• What is needed: "chart" is the word to look for; copy each line of the listing where it occurs.

• Data section:
((

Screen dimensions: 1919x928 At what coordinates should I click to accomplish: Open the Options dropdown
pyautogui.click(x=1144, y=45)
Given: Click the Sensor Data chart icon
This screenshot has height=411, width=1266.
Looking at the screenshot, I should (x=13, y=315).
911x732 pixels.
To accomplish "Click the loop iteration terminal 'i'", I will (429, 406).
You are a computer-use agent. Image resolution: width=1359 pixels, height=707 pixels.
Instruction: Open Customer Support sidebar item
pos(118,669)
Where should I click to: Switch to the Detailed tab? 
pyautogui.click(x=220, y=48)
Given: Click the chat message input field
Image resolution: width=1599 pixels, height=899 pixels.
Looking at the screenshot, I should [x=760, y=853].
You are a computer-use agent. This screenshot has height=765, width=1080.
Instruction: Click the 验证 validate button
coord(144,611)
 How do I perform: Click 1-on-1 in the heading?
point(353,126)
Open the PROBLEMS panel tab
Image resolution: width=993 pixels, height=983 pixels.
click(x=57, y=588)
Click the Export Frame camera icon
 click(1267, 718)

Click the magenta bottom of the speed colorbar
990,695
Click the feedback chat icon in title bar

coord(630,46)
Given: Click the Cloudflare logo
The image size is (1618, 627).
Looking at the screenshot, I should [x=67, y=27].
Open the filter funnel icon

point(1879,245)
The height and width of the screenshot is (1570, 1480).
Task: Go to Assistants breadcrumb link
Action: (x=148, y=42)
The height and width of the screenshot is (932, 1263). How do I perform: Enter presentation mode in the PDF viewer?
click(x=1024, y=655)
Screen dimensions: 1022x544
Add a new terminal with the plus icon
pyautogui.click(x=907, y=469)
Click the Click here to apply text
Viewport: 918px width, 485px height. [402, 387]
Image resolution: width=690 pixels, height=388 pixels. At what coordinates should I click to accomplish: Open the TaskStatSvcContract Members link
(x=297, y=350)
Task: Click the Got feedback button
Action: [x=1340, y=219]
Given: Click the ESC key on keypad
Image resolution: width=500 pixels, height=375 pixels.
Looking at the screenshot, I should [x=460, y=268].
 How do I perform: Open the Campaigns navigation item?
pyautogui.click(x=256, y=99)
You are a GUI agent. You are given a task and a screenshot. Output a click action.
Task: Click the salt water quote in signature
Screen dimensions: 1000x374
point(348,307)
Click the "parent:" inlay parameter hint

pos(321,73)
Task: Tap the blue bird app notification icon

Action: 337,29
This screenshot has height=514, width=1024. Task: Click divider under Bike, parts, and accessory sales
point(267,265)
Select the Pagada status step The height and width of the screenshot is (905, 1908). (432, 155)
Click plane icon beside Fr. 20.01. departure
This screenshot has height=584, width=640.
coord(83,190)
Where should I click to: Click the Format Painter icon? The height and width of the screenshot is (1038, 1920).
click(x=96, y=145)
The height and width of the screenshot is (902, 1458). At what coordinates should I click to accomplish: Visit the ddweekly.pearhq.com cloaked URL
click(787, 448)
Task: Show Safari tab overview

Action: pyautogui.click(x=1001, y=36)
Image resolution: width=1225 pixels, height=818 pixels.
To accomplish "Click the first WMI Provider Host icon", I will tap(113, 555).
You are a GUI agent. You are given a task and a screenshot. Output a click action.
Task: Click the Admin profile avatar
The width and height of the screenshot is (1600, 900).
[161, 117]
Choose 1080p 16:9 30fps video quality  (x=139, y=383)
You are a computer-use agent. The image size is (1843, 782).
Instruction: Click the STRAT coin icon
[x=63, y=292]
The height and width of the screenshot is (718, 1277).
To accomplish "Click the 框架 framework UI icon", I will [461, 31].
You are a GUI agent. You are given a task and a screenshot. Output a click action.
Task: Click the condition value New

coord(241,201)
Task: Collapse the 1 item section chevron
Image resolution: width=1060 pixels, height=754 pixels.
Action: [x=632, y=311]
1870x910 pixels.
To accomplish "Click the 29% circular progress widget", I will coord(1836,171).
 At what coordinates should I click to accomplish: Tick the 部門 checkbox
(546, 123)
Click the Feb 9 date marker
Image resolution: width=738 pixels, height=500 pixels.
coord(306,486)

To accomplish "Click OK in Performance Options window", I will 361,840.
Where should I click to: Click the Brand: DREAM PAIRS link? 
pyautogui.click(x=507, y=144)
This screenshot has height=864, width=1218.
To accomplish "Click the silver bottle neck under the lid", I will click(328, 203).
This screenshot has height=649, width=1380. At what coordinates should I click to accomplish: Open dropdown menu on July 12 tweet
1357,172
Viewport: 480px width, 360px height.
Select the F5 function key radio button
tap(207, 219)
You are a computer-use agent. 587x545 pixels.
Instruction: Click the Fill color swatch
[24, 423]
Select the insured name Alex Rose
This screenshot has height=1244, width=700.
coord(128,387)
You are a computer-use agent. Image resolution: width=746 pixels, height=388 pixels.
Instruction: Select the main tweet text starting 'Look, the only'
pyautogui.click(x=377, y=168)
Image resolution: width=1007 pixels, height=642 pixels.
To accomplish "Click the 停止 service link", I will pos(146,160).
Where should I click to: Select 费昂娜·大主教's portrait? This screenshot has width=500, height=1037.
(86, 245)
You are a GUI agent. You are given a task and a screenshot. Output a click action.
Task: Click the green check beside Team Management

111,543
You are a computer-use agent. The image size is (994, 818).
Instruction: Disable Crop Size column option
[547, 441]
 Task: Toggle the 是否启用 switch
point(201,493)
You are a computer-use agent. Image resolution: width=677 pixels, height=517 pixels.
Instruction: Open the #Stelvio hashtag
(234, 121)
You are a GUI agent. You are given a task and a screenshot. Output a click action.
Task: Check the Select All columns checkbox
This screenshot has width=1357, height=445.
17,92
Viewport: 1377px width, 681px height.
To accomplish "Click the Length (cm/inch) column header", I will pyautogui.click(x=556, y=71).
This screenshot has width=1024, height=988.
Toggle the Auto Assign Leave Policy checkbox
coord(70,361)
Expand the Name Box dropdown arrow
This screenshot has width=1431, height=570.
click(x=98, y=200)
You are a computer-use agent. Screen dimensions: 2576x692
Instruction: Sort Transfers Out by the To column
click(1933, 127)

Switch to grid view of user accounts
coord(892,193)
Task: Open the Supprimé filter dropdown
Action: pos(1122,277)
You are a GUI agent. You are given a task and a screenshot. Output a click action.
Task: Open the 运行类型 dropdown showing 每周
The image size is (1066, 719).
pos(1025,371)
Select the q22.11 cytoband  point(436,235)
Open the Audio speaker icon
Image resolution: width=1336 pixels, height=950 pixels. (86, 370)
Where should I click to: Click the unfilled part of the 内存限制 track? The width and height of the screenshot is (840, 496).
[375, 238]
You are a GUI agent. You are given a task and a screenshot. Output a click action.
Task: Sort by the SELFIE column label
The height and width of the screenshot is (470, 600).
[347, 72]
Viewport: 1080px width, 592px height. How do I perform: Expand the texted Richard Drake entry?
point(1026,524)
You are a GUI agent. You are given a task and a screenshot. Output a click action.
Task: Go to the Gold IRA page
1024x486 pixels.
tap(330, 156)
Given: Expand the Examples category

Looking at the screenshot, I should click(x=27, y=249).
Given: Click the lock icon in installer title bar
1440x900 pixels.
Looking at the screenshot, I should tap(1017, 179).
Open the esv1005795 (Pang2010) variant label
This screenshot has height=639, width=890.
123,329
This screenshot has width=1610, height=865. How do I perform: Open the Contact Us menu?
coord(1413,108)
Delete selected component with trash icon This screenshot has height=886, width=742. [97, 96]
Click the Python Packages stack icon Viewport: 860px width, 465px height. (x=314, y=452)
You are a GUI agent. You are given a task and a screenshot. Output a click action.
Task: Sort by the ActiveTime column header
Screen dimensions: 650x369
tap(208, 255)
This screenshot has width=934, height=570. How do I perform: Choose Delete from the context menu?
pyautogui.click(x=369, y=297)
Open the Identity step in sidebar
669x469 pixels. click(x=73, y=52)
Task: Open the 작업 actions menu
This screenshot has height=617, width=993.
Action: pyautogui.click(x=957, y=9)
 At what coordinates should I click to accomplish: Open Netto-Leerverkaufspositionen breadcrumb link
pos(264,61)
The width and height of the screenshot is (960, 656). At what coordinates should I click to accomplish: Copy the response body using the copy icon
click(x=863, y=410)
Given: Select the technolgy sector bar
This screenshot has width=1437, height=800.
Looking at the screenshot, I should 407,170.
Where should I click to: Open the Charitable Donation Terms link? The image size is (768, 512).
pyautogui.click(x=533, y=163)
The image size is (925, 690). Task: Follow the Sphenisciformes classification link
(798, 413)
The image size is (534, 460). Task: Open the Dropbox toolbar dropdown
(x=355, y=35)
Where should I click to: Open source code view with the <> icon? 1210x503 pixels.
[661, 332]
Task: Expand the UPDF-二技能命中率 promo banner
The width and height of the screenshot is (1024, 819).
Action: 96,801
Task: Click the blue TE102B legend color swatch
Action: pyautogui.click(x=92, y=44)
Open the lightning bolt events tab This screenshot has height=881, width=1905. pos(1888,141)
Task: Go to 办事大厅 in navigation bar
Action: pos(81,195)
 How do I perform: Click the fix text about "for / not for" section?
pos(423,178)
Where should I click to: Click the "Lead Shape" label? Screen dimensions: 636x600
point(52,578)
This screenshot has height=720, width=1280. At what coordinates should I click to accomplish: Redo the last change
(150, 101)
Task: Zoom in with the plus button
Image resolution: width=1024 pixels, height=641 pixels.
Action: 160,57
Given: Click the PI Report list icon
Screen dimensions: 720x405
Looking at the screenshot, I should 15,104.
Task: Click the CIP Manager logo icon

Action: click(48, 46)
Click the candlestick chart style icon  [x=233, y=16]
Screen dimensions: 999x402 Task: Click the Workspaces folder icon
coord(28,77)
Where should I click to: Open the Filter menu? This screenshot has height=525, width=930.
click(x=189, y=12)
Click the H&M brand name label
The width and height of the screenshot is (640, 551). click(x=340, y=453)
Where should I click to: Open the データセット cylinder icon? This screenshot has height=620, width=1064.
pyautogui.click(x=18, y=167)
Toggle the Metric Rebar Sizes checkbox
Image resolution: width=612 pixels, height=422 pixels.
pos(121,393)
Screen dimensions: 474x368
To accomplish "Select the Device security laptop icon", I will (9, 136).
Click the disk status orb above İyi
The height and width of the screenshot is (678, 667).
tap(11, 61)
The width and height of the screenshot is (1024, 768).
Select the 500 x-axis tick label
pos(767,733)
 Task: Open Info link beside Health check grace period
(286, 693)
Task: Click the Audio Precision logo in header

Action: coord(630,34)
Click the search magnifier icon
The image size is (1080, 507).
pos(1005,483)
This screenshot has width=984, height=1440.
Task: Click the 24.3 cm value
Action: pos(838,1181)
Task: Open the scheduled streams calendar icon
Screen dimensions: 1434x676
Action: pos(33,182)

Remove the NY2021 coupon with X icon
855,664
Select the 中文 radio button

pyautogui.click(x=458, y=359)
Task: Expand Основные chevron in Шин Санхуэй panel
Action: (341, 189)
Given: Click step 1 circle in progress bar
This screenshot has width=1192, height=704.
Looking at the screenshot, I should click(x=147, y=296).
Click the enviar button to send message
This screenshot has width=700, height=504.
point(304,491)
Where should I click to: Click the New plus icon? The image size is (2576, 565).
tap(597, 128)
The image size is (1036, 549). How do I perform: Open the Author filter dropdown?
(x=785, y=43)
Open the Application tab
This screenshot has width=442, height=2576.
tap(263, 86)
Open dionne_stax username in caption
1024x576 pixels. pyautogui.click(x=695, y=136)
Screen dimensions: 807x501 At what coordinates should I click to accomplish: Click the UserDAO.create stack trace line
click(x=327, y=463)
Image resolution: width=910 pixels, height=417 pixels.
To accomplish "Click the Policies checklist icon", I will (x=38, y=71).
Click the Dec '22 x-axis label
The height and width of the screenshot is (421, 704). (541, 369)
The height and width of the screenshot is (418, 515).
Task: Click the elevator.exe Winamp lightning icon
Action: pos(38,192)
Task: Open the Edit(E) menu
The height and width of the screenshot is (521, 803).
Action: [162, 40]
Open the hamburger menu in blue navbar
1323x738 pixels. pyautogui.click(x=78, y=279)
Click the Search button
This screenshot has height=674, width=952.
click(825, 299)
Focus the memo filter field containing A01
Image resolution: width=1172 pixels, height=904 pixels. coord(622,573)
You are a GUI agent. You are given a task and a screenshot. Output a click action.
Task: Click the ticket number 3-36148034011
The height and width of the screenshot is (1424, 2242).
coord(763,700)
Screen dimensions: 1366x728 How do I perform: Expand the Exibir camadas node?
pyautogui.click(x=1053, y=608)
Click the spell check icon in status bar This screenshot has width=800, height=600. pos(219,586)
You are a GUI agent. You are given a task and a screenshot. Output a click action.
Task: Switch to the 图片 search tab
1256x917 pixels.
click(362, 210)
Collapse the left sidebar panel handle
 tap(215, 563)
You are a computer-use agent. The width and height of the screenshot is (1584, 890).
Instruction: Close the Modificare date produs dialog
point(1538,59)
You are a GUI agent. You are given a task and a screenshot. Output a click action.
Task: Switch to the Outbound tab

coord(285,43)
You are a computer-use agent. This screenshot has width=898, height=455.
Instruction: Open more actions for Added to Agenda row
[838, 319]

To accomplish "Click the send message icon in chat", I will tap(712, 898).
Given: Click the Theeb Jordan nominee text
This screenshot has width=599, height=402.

))

• Answer for the task:
Given: Click the Sensor Data chart icon
Click the candlestick chart style icon  [x=233, y=16]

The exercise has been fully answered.